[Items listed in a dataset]

********************

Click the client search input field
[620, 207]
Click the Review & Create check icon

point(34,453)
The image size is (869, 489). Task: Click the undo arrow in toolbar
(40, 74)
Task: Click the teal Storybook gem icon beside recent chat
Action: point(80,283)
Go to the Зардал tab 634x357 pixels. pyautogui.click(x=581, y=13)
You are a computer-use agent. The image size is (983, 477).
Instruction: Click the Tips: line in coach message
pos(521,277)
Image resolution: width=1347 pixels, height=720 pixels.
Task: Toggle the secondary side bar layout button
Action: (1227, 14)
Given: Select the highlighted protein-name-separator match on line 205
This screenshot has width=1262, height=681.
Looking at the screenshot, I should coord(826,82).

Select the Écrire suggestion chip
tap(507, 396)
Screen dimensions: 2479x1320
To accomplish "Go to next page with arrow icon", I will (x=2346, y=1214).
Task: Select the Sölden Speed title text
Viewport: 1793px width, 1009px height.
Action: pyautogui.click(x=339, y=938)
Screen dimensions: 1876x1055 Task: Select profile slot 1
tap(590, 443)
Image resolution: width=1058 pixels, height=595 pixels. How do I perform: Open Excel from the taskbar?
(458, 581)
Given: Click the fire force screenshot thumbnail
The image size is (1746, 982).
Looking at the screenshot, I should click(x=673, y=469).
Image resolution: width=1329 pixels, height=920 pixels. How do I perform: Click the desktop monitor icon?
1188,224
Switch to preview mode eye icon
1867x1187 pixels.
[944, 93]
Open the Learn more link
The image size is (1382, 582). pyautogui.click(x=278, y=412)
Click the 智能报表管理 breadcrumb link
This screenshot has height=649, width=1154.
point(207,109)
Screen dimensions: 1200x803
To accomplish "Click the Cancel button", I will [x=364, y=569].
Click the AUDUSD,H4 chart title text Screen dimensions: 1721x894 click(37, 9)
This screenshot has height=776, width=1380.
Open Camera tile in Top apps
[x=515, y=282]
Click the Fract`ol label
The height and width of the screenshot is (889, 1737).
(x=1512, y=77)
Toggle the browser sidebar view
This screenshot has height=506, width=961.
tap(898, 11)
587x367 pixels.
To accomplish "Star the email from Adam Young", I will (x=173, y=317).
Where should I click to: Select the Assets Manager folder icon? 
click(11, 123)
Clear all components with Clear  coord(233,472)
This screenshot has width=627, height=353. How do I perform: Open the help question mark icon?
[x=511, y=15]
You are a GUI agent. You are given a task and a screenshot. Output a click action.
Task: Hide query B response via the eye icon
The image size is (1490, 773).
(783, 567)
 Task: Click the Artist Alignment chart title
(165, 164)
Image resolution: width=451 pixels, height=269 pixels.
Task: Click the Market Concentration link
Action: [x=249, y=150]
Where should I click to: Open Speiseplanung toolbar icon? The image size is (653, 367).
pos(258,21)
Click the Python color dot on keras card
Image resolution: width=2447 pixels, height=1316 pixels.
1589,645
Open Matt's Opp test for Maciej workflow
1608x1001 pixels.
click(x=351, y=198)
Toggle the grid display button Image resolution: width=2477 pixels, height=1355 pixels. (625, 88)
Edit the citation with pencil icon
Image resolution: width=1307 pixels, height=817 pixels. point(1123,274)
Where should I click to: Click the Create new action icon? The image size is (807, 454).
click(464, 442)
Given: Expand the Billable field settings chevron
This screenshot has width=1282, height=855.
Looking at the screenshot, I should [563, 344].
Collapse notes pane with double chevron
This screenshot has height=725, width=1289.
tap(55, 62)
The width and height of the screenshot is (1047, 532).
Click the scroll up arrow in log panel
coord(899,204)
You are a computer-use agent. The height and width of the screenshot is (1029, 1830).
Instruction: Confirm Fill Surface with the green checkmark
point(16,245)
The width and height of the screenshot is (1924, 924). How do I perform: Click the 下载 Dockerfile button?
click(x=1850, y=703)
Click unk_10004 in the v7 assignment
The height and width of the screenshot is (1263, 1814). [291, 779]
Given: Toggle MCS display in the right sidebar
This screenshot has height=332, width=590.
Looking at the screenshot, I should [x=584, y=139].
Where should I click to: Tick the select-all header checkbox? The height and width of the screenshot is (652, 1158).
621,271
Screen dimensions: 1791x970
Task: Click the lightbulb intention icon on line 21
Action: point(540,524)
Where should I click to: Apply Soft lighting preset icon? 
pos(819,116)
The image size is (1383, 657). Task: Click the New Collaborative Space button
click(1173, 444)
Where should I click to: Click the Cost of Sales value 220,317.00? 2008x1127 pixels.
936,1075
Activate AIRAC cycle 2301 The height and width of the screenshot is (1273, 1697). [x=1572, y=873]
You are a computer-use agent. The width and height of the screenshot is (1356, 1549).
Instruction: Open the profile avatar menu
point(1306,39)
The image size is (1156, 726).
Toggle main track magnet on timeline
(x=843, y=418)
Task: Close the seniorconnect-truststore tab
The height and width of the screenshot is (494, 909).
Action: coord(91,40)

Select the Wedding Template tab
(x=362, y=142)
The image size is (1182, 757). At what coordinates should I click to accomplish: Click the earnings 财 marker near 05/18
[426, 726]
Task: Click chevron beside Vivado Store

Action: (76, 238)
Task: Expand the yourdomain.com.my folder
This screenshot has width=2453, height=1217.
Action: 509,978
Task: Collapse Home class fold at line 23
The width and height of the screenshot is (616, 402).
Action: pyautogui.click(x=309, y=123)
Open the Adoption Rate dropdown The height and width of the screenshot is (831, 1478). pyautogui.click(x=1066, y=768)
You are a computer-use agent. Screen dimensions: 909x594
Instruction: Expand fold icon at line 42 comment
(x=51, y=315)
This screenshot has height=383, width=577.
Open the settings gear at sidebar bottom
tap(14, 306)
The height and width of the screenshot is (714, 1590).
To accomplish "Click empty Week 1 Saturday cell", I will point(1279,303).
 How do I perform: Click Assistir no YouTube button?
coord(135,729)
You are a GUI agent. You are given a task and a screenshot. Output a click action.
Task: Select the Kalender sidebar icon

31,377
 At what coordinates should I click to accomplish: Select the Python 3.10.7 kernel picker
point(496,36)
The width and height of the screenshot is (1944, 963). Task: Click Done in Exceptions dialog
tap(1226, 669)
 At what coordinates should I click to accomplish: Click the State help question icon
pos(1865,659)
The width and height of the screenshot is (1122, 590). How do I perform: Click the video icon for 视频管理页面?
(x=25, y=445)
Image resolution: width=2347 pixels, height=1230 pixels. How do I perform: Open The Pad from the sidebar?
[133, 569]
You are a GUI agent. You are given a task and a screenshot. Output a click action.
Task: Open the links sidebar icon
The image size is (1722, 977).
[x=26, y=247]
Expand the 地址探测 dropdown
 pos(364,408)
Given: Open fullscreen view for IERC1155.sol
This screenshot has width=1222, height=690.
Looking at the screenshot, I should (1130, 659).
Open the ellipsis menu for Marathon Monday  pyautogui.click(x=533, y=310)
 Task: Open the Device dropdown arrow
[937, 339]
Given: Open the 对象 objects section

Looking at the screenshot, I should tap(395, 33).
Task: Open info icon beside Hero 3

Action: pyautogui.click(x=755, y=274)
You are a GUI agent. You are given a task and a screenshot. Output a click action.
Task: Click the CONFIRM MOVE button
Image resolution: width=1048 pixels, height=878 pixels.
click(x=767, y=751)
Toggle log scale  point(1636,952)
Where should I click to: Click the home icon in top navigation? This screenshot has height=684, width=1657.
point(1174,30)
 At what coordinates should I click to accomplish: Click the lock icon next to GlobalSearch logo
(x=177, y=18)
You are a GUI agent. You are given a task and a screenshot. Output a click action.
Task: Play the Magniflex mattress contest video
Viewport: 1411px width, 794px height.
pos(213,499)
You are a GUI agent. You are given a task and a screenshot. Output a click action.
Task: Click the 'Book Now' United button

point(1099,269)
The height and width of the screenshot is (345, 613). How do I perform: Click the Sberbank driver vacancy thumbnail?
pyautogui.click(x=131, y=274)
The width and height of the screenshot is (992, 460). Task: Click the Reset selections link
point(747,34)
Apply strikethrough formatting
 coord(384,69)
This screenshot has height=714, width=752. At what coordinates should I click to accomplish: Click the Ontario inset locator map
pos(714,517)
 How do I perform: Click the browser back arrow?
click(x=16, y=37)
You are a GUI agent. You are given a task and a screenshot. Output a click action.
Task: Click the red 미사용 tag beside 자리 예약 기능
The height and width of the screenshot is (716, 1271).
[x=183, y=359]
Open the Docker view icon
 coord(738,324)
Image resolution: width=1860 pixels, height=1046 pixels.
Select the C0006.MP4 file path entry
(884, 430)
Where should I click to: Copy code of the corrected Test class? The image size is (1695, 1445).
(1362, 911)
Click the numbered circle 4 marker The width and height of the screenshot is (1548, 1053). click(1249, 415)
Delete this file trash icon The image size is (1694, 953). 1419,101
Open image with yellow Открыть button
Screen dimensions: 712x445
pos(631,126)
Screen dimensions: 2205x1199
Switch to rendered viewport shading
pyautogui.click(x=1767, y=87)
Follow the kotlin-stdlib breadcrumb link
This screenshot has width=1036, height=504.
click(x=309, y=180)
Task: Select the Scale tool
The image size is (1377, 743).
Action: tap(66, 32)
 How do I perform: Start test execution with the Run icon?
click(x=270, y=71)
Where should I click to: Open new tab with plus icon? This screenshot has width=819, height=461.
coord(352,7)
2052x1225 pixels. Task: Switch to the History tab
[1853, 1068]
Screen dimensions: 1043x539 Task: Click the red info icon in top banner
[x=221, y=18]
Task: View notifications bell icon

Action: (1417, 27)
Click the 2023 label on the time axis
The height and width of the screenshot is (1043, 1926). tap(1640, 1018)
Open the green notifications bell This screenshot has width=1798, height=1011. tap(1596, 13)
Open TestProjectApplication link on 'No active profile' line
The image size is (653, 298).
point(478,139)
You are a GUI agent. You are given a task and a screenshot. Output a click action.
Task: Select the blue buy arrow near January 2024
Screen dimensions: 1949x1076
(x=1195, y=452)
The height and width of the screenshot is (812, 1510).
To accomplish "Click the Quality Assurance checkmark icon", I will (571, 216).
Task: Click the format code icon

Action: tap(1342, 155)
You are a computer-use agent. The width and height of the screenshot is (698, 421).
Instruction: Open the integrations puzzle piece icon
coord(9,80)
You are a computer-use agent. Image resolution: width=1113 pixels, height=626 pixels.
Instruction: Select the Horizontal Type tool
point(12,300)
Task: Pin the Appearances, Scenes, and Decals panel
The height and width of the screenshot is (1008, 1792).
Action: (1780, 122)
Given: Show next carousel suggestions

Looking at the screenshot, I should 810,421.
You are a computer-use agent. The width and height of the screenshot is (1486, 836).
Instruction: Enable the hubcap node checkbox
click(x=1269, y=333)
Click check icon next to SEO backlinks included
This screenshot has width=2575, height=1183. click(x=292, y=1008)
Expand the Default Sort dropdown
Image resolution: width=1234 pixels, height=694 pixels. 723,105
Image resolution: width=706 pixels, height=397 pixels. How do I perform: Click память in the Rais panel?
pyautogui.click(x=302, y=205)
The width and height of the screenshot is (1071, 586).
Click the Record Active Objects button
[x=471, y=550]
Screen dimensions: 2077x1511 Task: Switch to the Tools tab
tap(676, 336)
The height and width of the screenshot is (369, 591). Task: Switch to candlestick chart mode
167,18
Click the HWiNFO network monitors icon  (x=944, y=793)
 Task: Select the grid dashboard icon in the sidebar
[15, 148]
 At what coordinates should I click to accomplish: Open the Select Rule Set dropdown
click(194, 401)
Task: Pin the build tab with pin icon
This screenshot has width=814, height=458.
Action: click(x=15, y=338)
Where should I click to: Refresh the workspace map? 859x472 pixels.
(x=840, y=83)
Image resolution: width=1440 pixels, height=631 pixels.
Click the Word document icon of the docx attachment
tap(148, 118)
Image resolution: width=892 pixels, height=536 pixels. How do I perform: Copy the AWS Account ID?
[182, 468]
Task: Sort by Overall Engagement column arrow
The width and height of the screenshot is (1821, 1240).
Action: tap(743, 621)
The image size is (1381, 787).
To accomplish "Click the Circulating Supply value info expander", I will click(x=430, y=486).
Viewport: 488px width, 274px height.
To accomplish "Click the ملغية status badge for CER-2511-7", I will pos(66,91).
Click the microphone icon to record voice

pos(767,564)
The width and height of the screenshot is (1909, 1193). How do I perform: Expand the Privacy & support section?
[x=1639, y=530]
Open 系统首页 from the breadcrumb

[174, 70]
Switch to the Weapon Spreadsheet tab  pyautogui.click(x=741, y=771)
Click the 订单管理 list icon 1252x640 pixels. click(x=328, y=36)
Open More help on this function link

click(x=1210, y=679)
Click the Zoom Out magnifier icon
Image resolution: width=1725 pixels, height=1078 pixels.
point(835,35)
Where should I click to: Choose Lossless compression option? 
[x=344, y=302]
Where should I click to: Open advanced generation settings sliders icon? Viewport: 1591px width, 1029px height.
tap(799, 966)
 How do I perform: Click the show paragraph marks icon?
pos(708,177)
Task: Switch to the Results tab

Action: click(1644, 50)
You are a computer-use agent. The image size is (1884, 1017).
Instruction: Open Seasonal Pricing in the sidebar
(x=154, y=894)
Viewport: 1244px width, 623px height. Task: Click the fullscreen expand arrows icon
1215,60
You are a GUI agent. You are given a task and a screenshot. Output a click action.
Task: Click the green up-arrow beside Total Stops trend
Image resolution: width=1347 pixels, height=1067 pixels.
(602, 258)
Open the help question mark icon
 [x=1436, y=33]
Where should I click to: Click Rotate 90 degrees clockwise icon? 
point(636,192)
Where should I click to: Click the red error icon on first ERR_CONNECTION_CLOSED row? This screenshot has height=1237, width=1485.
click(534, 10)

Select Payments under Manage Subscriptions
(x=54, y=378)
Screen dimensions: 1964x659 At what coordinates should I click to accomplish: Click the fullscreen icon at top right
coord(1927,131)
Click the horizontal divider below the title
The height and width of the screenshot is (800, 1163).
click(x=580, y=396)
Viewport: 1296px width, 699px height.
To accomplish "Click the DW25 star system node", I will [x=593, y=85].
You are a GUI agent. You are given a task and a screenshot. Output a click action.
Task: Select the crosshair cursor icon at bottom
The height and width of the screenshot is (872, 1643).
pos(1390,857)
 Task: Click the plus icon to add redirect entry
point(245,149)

********************

HOW TO COMPLETE THIS TASK -
Only the lines from the one containing "Task: Click the green" to the end of the data should be printed, exactly as they stand.

TASK SOLUTION -
Task: Click the green up-arrow beside Total Stops trend
Image resolution: width=1347 pixels, height=1067 pixels.
(602, 258)
Open the help question mark icon
 [x=1436, y=33]
Where should I click to: Click Rotate 90 degrees clockwise icon? 
point(636,192)
Where should I click to: Click the red error icon on first ERR_CONNECTION_CLOSED row? This screenshot has height=1237, width=1485.
click(534, 10)

Select Payments under Manage Subscriptions
(x=54, y=378)
Screen dimensions: 1964x659 At what coordinates should I click to accomplish: Click the fullscreen icon at top right
coord(1927,131)
Click the horizontal divider below the title
The height and width of the screenshot is (800, 1163).
click(x=580, y=396)
Viewport: 1296px width, 699px height.
To accomplish "Click the DW25 star system node", I will [x=593, y=85].
You are a GUI agent. You are given a task and a screenshot. Output a click action.
Task: Select the crosshair cursor icon at bottom
The height and width of the screenshot is (872, 1643).
pos(1390,857)
 Task: Click the plus icon to add redirect entry
point(245,149)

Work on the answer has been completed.